He added that frozen dinners do not give him energy, and encouraged students to use fresh produce in their meals.
Porowski said he changed his major multiple times while in college. He told students as long as they were involved in something, there would be a path for them to pursue after school.
He also talked about the effects of quarantine on his mental health. Porowski said there is a tricky balance between overwhelming oneself with the news and staying educated on current events.
The event was one of CEC’s biggest audience engagements on social media, said Tara Steinmetz, the Campus Events commissioner and a fourth-year French language and literature and global studies student. On its Facebook, for example, more than 800 people expressed interest in attending the event, she said.
The number of attendees in the event peaked at around 280 people, said Sage LaCroix, the CEC speakers director and one of the moderators of the event.
The Zoom room only had space for 500 people, but since many people entered and exited the Zoom call, there was enough room for everyone who was interested to join the event, LaCroix said.
The CEC had considered bringing Porowski to UCLA for a while but hadn’t because of his expensive booking rates. Porowski’s rates during quarantine were significantly lower, which allowed them to organize the event, LaCroix said.
Before the event began, CEC gave away 10 Visa gift cards to roughly subsidize students for the costs of the ingredients needed to cook Porowski’s dish.
CEC typically aims to attract about 300 people to campus events, so being able to achieve a similar number on Zoom is a great achievement, Steinmetz said.
Many students enjoyed the opportunity to cook with one of their favorite stars and listen to Porowski’s advice and personal experiences on a range of topics including living healthy, college lifestyle tips and more.
“In a confusing time like the present where internships are getting canceled and there is mass uncertainty, it was a nice event to look forward to,” said Sasha Nijor, a third-year communication student who attended the event.
Bella Stenvall, a third-year dance and Arabic student, cooked along with Porowski at her home and shared the excitement of seeing Porowski onscreen with her family.
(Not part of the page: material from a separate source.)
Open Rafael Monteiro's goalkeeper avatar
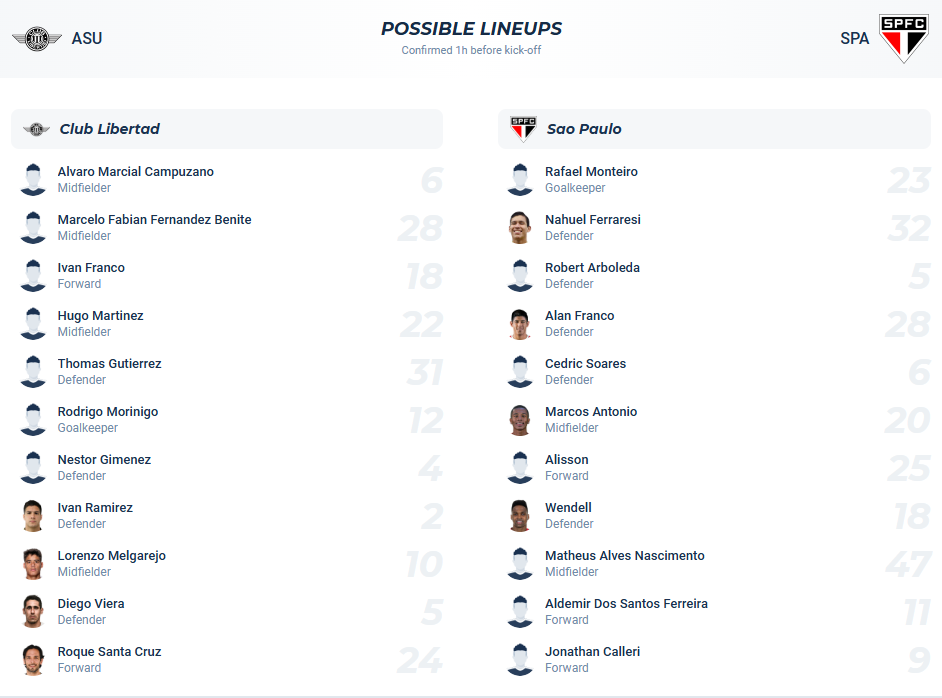 point(520,179)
Porowski’s insight into how the news can affect people’s mental health was especially relatable, said Ryan Tran, a first-year linguistics and computer science student.
“I want to be informed about what’s going on but that’s also a rabbit hole I go down and get anxious about,” Tran said.
Although the event was hosted virtually, knowing that many other people were also watching the event made it seem like an in-person communal experience, Tran said.
The event stood out to Nijor because of how relaxed and intimate it was.
“Even though he is a celebrity and you would expect him to have intense lighting or high production value, he was just in his kitchen,” Nijor said.